Finalmente, este 11 de setiembre, quiero mandar junto con todos estos personajes, un cariñoso saludo y mi más sincera admiración a todos los colegas docentes para decirles que no están solos, que Jacinta Pichimahuida, la señorita Noelia, el profesor Jirafales, el maestro Skinner, Mr Chips, el señor Keating, el profesor Marin y tantas otras creaciones del ingenio universal están hoy acá para mostrarnos que existimos y que somos importantes. Vaya, entonces, este homenaje para todos ustedes.
Permítanme, por último, agradecer a mis propios maestros, a los vivos y a los que ya no están: los de la academia y los de la vida:
A Juan Francisco Esponda y Esther Esmoris que no sólo me cambiaron los pañales sino que fueron mis primeros y mejores maestros.
A Luis Iglesias, a la Sra. de Andié, a la Sra.
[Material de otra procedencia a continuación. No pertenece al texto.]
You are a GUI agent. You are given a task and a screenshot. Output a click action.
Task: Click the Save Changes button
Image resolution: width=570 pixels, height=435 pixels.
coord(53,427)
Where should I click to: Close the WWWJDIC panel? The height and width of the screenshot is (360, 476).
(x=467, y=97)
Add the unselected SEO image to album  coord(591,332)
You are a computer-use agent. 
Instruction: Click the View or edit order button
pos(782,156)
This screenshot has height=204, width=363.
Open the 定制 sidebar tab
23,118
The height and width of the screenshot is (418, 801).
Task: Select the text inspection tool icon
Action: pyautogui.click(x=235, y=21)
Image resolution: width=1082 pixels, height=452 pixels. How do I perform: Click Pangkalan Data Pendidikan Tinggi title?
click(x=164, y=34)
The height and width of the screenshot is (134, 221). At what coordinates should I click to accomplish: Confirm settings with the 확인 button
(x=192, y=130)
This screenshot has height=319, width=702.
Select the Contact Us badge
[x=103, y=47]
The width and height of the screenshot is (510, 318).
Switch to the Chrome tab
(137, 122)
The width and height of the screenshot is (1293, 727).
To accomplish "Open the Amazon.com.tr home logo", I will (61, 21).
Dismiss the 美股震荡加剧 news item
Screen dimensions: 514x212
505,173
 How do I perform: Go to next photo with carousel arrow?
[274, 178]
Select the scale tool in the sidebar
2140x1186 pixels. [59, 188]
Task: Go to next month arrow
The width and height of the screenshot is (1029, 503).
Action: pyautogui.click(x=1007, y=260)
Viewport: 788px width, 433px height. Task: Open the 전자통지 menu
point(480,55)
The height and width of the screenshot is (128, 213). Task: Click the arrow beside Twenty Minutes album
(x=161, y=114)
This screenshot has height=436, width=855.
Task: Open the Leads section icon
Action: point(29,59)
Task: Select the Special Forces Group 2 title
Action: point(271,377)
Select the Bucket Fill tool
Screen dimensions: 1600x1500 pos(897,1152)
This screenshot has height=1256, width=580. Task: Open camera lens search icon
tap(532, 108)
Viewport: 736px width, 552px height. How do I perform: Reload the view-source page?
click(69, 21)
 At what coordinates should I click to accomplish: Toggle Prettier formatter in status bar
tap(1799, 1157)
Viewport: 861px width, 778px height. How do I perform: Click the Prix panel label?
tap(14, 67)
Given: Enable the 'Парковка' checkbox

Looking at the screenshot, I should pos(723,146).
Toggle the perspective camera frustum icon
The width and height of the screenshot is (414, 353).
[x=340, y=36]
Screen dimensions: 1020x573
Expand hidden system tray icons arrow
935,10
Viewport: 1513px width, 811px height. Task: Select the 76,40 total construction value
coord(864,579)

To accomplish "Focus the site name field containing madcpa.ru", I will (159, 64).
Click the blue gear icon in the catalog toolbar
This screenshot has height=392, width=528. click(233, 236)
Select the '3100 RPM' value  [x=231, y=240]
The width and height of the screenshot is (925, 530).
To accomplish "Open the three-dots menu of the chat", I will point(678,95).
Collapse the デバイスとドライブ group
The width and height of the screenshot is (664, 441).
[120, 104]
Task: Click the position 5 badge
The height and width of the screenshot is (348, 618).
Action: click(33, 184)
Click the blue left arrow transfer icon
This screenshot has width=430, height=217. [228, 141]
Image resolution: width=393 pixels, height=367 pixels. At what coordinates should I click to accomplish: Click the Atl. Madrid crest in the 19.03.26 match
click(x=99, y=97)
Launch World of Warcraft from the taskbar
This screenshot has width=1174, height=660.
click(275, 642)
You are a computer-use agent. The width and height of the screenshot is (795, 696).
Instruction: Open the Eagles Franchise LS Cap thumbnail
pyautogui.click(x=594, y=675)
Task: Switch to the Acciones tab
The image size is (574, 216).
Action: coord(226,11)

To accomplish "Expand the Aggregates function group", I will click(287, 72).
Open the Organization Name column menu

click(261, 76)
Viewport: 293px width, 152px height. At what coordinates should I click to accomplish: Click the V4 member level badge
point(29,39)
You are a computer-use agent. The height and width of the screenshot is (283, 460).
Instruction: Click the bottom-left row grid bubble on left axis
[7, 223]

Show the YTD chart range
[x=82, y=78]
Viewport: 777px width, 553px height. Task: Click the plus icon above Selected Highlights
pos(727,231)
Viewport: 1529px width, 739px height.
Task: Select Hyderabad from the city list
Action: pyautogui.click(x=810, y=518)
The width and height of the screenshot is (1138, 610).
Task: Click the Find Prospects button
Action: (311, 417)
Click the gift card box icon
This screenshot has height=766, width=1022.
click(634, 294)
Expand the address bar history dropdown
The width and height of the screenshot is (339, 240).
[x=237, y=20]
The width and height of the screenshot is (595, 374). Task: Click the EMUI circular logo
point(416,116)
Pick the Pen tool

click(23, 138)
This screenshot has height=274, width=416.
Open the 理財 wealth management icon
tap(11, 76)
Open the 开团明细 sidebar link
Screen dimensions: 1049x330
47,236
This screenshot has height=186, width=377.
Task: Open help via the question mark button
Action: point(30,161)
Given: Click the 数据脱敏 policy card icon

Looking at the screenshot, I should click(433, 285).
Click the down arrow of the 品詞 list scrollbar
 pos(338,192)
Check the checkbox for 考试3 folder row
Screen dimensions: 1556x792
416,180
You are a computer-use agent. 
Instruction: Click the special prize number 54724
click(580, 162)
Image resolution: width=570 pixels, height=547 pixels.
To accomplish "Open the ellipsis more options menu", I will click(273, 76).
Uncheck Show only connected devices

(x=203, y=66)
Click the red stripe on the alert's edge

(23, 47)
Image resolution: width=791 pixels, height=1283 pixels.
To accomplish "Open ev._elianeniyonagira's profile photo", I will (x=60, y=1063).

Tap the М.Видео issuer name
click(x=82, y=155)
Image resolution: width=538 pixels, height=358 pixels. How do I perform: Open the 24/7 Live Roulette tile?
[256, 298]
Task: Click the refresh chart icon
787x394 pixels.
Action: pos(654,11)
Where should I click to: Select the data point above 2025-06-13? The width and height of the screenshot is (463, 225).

Beba (María de la Asunción Barceló Flores), a Juan Carlos Bilelló, a Enrique Pezzoni, a David Viñas y a tantos otros maestros que dejaron su huella tanto dentro como fuera del aula.
A El Maestro, Jorge Luis Borges, que me enseñó entre tantas otras cosas, que los caminos se bifurcan infinitamente y que cuando elijo un camino me pierdo infinitos otros menos uno: el que elegí.
A todos: Muy feliz día.
Hasta la próxima.
(1) Lamentablemente no pude subir el fragmento que había preparado para esta oportunidad, por lo que fue reemplazado por el trailer de la película que muestra muy bien la problemática a la que se enfrenta el profesor Marin.